No discount will be given after a two weeks’ period.
The government said a RM10,000 fine will be issued under the Emergency (Prevention and Control of Infectious Diseases) (Amendment) Ordinance 2021 (Act 342).
However, Health Minister Datuk Seri Dr Adham Baba said since the implementation of RM10,000 compound on March 11, no one has come forward to make the payment.
Still, Takiyuddin said the RM10,000 penalty will be applicable for nightclubs/pubs/entertainment activities and business owners will still face the maximum RM50,000 fine.
Meanwhile, health experts told The Malaysian Reserve (TMR) that no evidence or data shows that imposing hefty penalties and punishment will improve the public’s compliance with the SOPs.
Such punitive measures, they said, will only marginalise the poor.
Senior consultant paediatrician Datuk Dr Amar-Singh HSS said in ensuring good SOP compliance, it is critical for the society leaders, including the government and the health sector to “lead by example”.
“Additionally, what makes SOP compliance good is that you have SOPs that are based on science rather than opinion,” he told TMR.
“I understand the government is trying to keep our pandemic rate down, but I believe many countries have not resulted in this,” he said.

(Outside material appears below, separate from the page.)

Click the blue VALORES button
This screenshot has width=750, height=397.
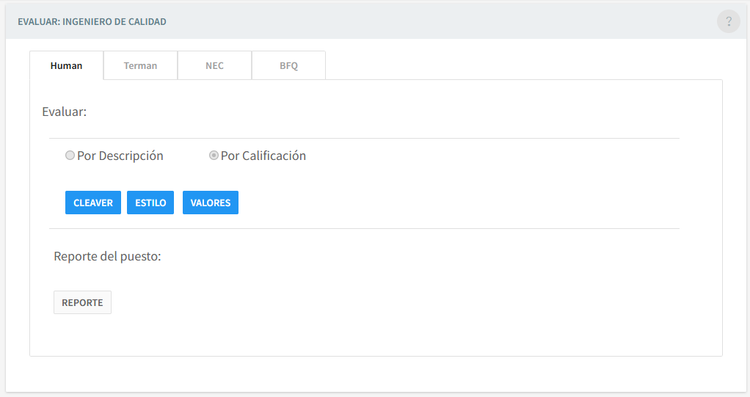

Among the nations that have good SOPs under their regulations are New Zealand and Taiwan, Dr Amar added.
“Their leadership is strong, if you refer to New Zealand’s prime minister and the leaders in Taiwan, they were first to follow the SOPs, unlike in the US where you can see the SOPs are a mess because of lack of leadership,” he added.
Galen Centre for Health and Social Policy CEO Azrul Mohd Khalib said it is flawed to assume that using threats and imposing heavy penalties have a direct correlation with the number of Covid-19 cases, as there is no study or evidence to demonstrate this.

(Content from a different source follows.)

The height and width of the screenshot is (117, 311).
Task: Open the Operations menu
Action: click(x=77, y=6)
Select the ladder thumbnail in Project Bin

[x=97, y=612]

He stressed the punitive measure is no shortcut to getting rapid results of bringing down Covid-19 cases.
This is backed by the fact that Malaysia has been recognised as having a high level of compliance with Covid-19 restrictions in this region, despite there being no high penalties before, Azrul said.

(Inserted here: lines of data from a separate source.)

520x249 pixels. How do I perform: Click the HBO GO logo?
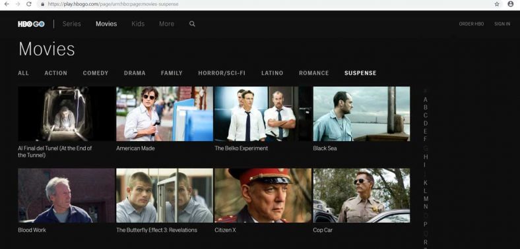31,24
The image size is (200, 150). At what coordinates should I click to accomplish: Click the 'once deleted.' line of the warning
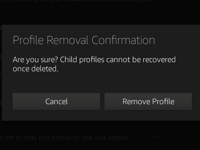pos(36,69)
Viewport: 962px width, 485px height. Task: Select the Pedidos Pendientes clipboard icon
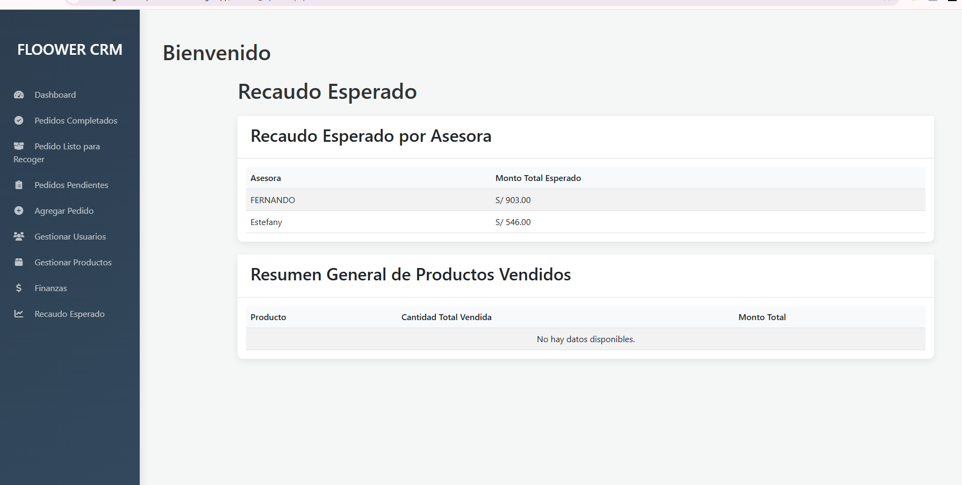pos(19,185)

“Regardless of whatever restrictions that are imposed or threats of penalties being bandied about by the government, people are less likely to adhere to SOPs that have been outlined when they are among family members, friends and even office colleagues.
“As such, it is pointless to impose additional penalties as success depends on individuals, families and communities understanding and cooperating,” Azrul added.
According to Azrul, the government collected RM6 million within the first four months of the first MCO enforced in March 2020, which Azrul said is not something that “can be proud of”.
“It should be channelled into initiatives which address health literacy and community assistance programmes.
“This crisis has caused hardships on many individuals, households and communities. This revenue should be given back to those most vulnerable and in need,” he added.
Meanwhile, occupational health specialist Dr Shawaludin Husin said higher penalties should result in higher compliance with SOPs, particularly for those who deliberately violate the procedures.
“In such cases when people simply cross the state during the MCO period, this kind of punishment would be needed,” he said.